Stamane la preside dell’istituto ha convocato i genitori degli aggressori e della vittima per fare il punto della situazione e cercare di calmare gli animi. Ma al Seguenza sono giunti anche Carabinieri e Polizia che vogliono vederci chiaro su questo nuovo caso di bullismo.
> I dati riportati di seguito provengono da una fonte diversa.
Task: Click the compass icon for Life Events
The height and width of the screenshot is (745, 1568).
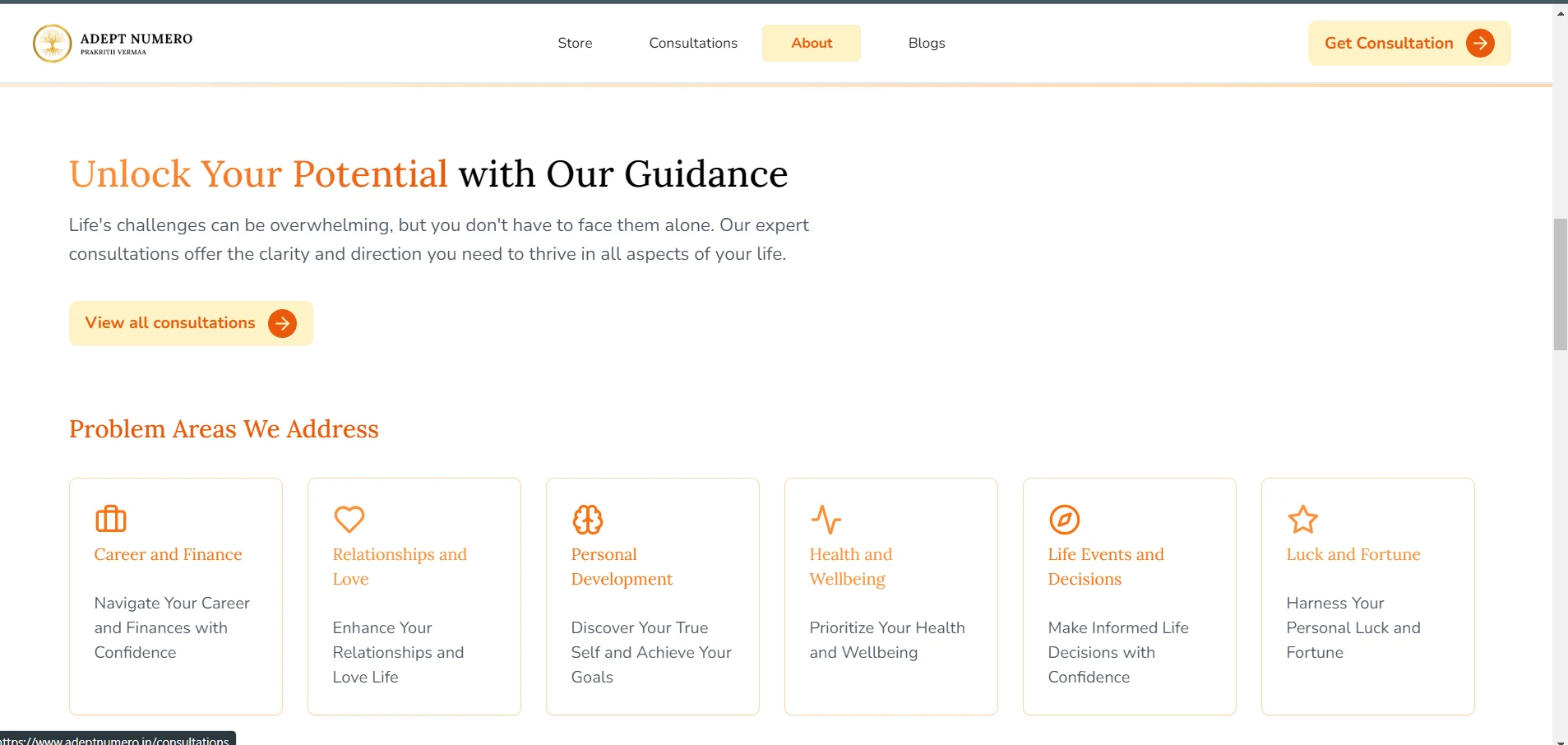Action: coord(1065,519)
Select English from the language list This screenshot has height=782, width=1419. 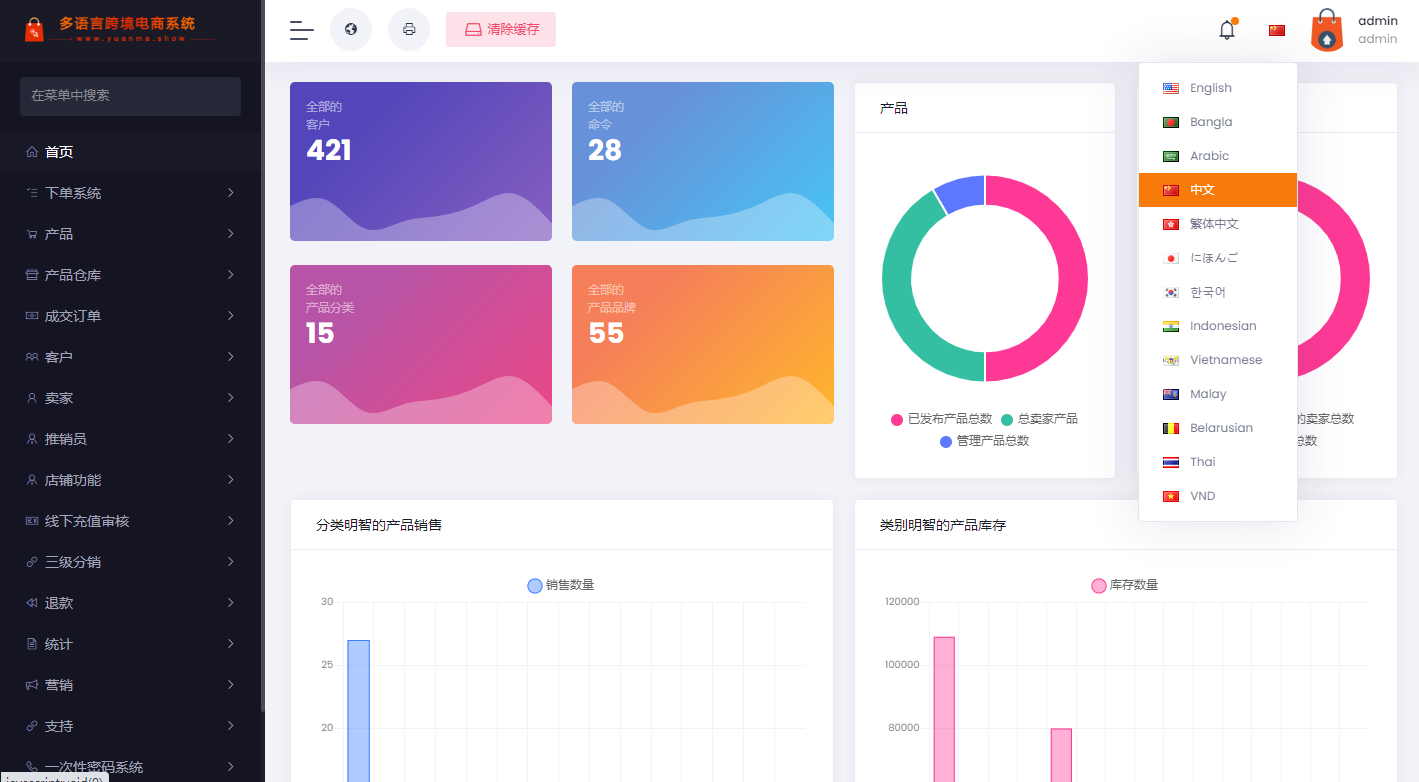point(1211,88)
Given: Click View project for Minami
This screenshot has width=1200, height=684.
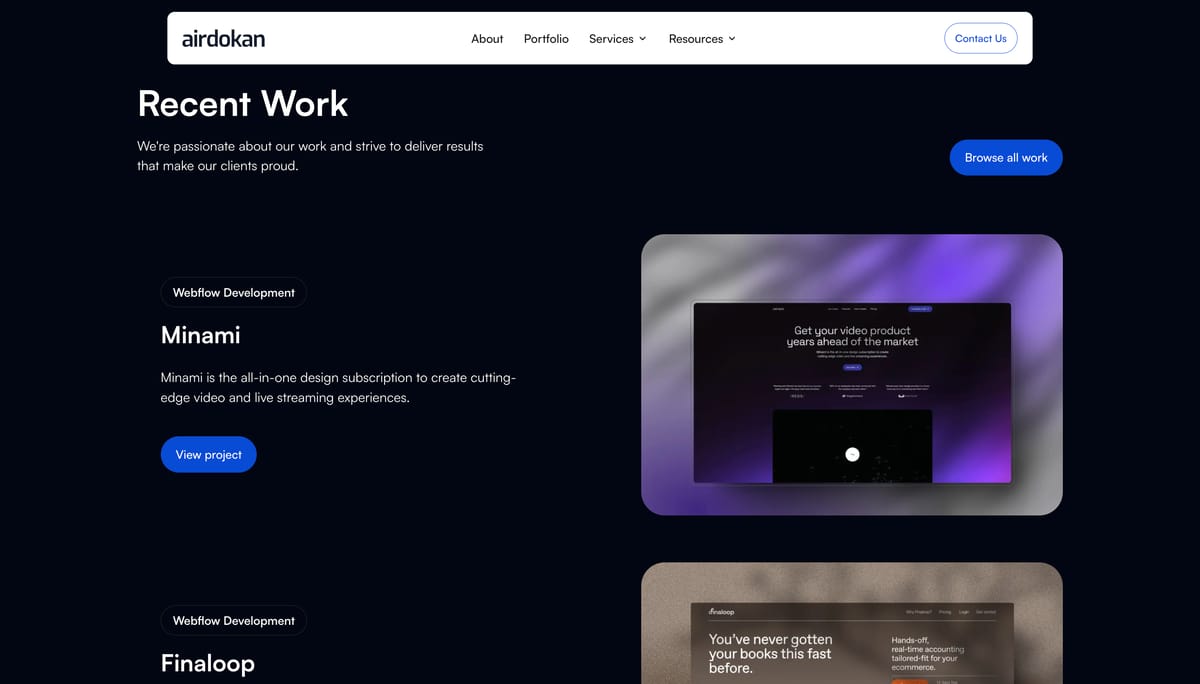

La preside ha anche convocato un consiglio di classe per il tre marzo ma prima di allora il padre del ragazzino picchiato, un noto avvocato messinese, potrebbe presentare denuncia alle forze dell’ordine per chiedere che si indaghi sulla vicenda.
L’aggressione è scattata durante la ricreazione per cause ancora da chiarire. I quattro hanno avvicinato il compagno di classe e lo hanno picchiato selvaggiamente. Poi gli hanno sbattuto più volte la testa contro il banco facendolo crollare esanime sul pavimento. Tutta l’azione, com’è ormai consuetudine fra gli adolescenti, sarebbe stata filmata con il telefono cellulare di uno dei quattro. Nessuno sarebbe intervenuto in aiuto del 14enne. In classe non c’erano professori e sono strati i bidelli ad intervenire per primi. Ma ancora più discutibile la circostanza che nessuno ha pensato di chiedere l’intervento delle forze dell’ordine o di un’ambulanza. E’ stata la madre dello studente picchiato, avvertita dalla preside, a giungere a scuola ed a rendersi conto delle condizioni del figlio. E’ stata lei stessa a trasportarla al pronto soccorso del Piemonte dove i medici gli hanno riscontrato trauma cranico e contusioni varie ed una prognosi di otto giorni. Gli aggressori, tutti coetanei della vittima, a quanto pare appartengono a famiglie della cosiddetta Messina bene. E adesso rischiano una pesante sospensione.